6. It values its customers over its shareholders


CEOs of public companies often blame unpopular decisions — price hikes, layoffs, cutting corners — on their “responsibility to maximize shareholder value.”
In the last 30 years, the percentage of corporate profits going to stockholders has increased from 50% to 86%, resulting in fewer deals for customers and less money for employees. This investor-first mentality has, in many ways, harmed American industry.

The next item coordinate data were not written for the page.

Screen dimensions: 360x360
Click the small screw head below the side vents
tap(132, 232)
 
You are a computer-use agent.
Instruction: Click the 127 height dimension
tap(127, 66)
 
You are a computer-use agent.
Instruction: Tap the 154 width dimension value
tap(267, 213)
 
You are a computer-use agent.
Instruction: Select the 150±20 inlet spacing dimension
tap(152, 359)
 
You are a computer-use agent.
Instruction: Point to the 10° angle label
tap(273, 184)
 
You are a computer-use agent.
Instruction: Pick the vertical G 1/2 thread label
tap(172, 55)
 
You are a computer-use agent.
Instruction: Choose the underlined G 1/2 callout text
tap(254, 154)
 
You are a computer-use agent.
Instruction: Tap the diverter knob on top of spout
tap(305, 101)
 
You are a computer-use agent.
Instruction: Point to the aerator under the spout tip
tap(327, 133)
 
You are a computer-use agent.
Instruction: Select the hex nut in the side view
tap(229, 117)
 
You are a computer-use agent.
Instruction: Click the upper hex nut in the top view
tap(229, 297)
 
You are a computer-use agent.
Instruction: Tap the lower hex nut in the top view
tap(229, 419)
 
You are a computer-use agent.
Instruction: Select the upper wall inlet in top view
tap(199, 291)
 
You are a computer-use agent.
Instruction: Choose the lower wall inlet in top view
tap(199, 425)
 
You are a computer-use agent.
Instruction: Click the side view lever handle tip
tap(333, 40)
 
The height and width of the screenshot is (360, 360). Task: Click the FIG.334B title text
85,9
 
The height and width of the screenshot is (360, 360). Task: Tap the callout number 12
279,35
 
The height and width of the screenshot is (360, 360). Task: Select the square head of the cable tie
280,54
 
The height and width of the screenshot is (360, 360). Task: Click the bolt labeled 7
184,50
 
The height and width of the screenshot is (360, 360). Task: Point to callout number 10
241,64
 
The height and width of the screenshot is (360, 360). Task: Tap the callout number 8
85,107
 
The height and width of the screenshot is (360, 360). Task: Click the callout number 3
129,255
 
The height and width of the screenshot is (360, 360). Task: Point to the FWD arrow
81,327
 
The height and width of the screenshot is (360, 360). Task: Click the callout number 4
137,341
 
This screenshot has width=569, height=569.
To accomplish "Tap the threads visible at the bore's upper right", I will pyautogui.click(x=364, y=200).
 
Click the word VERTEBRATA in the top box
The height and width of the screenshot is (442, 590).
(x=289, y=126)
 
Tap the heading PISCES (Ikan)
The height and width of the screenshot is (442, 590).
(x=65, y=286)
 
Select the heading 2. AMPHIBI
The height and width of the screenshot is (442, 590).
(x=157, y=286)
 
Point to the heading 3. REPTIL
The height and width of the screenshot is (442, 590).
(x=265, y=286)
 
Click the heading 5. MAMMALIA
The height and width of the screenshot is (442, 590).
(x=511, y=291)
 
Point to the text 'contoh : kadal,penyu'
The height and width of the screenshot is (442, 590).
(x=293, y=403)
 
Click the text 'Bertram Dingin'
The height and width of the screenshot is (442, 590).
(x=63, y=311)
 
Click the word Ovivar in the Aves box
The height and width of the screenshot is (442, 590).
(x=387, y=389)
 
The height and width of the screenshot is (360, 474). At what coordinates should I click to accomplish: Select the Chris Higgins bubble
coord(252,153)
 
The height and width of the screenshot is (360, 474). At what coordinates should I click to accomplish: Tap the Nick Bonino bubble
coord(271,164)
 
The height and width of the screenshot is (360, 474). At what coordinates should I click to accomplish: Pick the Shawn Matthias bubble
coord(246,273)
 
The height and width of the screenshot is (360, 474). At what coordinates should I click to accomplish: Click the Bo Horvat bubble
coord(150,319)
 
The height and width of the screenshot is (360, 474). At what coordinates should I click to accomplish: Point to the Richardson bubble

Since the day Costco went public in December of 1985, investors have complained that the company has been “too generous” with its customers and employees. They’ve called for higher markups on goods, steeper prices, and reduced benefits for workers.
But Costco has always insisted that their policies aren’t just altruistic — they’re good for business: By sticking to their principles, stock has gone up 387% since 2000.
“On Wall Street, they’re in the business of making money between now and next Thursday,” Sinegal told the New York Times in 2005. “We can’t take that view. We want to build a company that will still be here 50 years from now.”

In other words, about twice as long as the shelf life on its 27-pound tubs of mac and cheese.